By Bruno Kelly
MANAUS, Brazil (Reuters) – Deaths from the coronavirus outbreak have piled up so fast in the Amazon rainforest’s biggest city that the main cemetery is burying five coffins at a time in collective graves.
Soon, the city may run out of coffins.
“It’s chaos here,” said Maria Garcia, who waited for three hours in a line of hearses to obtain a death certificate to be able to bury her 80-year-old grandfather, who died at dawn in his home of respiratory collapse.
Manaus, the capital of Amazonas state, was the first in Brazil to run out of intensive care units, but officials warned that several other cities are close behind as the country registered a record 6,276 new coronavirus cases on Wednesday.
Brazil’s Health Ministry reported 449 related deaths in the prior 24 hours, bringing the death toll to 5,466 out of 78,162 confirmed cases.

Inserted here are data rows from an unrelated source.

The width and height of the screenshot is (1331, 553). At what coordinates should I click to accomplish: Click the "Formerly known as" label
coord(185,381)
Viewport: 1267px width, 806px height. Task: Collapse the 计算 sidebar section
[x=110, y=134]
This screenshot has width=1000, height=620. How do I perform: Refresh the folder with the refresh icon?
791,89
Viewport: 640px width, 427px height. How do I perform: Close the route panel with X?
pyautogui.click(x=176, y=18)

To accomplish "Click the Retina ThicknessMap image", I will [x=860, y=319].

In Rio de Janeiro, cemeteries have accelerated construction of above-ground vaults to entomb a wave of deceased patients. Undertakers in Manaus even resorted to burying coffins one on top of the other this week, but the city stopped the practice after grieving relatives protested.
Brazilian right-wing President Jair Bolsonaro, who has downplayed the gravity of the virus, calling it a “little cold,” came under new criticism for his remarks on the soaring deaths.

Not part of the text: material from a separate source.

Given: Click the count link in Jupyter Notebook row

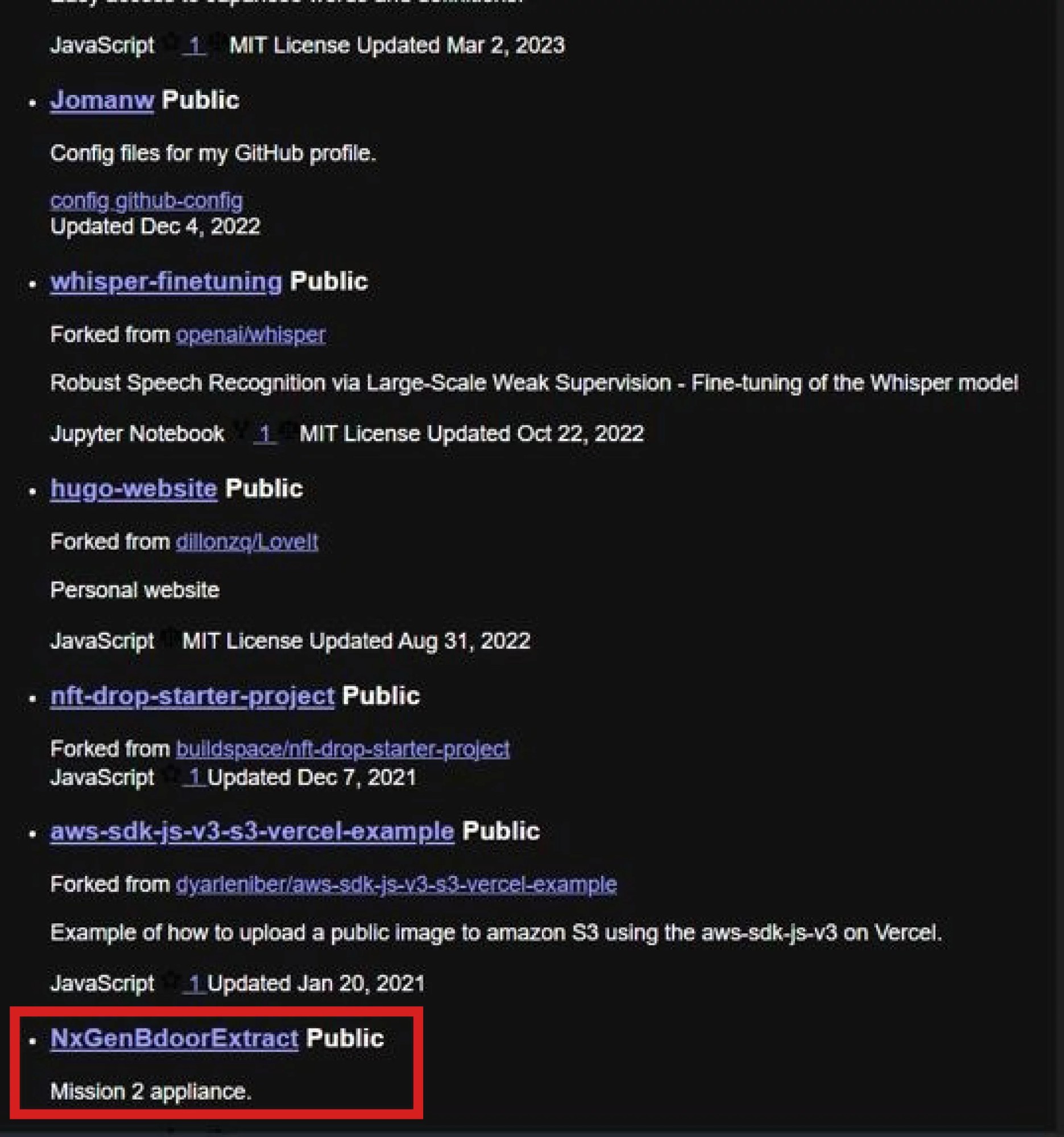Looking at the screenshot, I should [x=265, y=434].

“So what? I’m sorry, but what do you want me to do?” Bolsonaro told reporters on Tuesday, saying he could not “work miracles.”

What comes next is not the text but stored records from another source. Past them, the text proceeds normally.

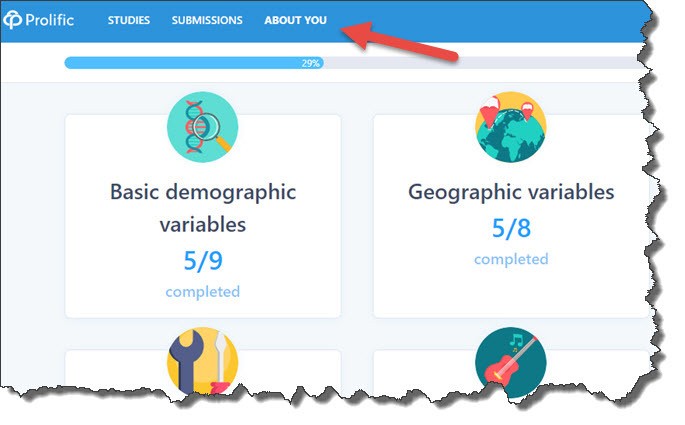Click the Prolific brand name text
Screen dimensions: 685x425
(49, 20)
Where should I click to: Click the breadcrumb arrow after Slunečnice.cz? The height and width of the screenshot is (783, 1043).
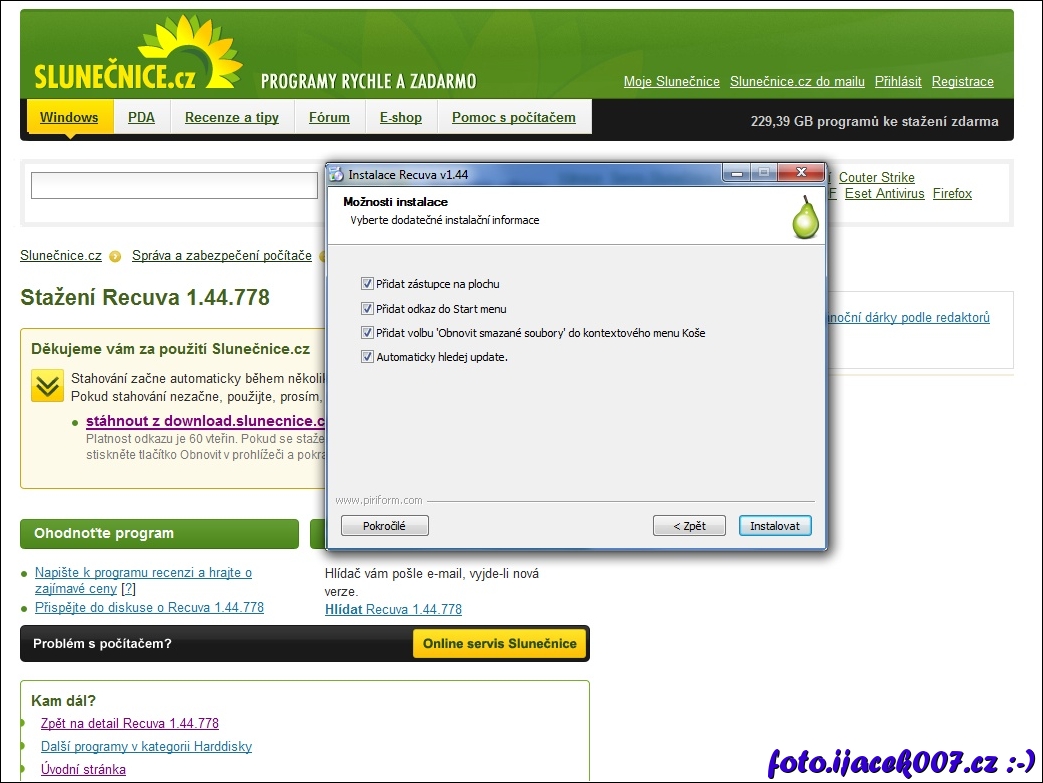point(116,256)
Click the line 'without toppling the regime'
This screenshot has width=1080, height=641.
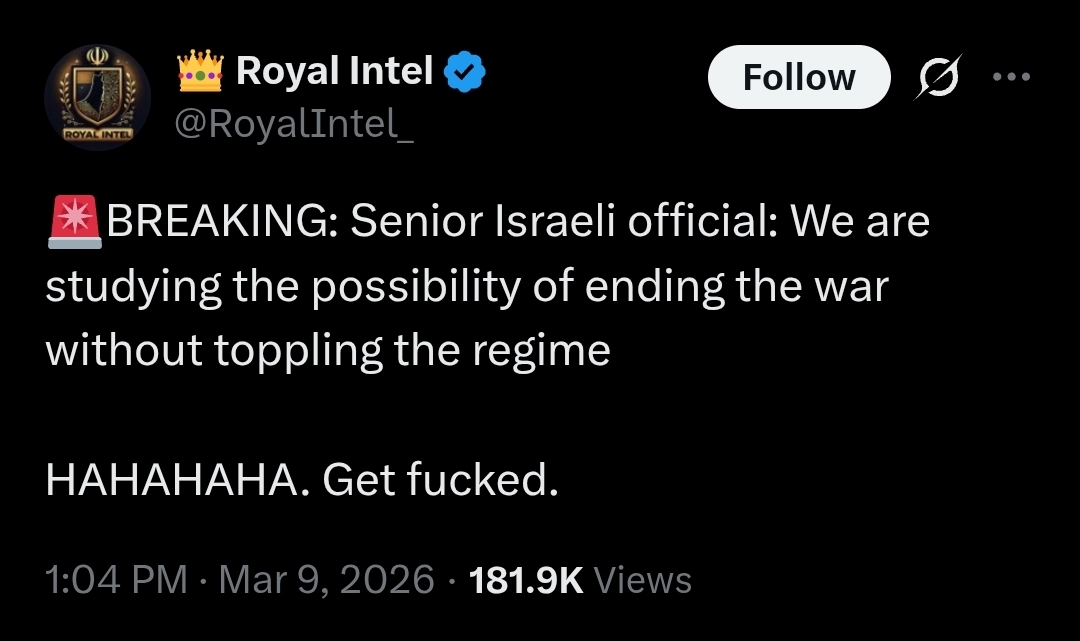(327, 350)
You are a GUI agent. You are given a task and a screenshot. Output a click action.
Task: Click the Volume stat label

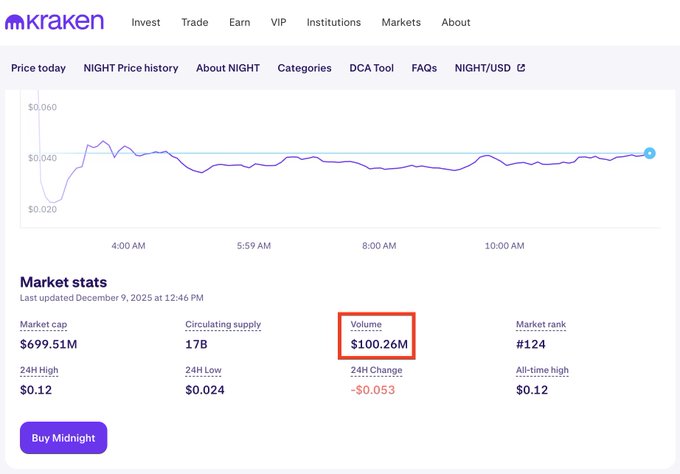(366, 325)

The accelerating death rate in Brazil is the most concerning of all emerging-market nations, Deutsche Bank analysts told clients in a note on Wednesday.
In Manaus, which is accessible only by plane or boat from the rest of Brazil, corpses are accumulating in a refrigerated container improvised as a morgue freezer as they await burial.
“Manaus is today an absolute priority” given the calamity the city is facing, Brazil’s new health minister, Nelson Teich, told reporters. He said a plane with ventilators would be heading there on Thursday.
Too late for Garcia’s grandfather, Amadeu Garcia.
Health authorities had been irresponsible, she told Reuters by telephone, and to make matters worse doctors were refusing to sign death certificates for people who died at home, creating a traffic jam of hearses at the only public health post providing them.
At the main Taruma cemetery, a new area has been opened where undertakers were digging rows of graves and now just trenches for five coffins at a time.
The mayor’s office said the city’s funeral system was collapsing and running out of coffins.
Only three relatives are allowed to attend COVID-19 burials, and sometimes there is nobody to accompany the coffins to the grave. The city is recommending that families cremate their dead.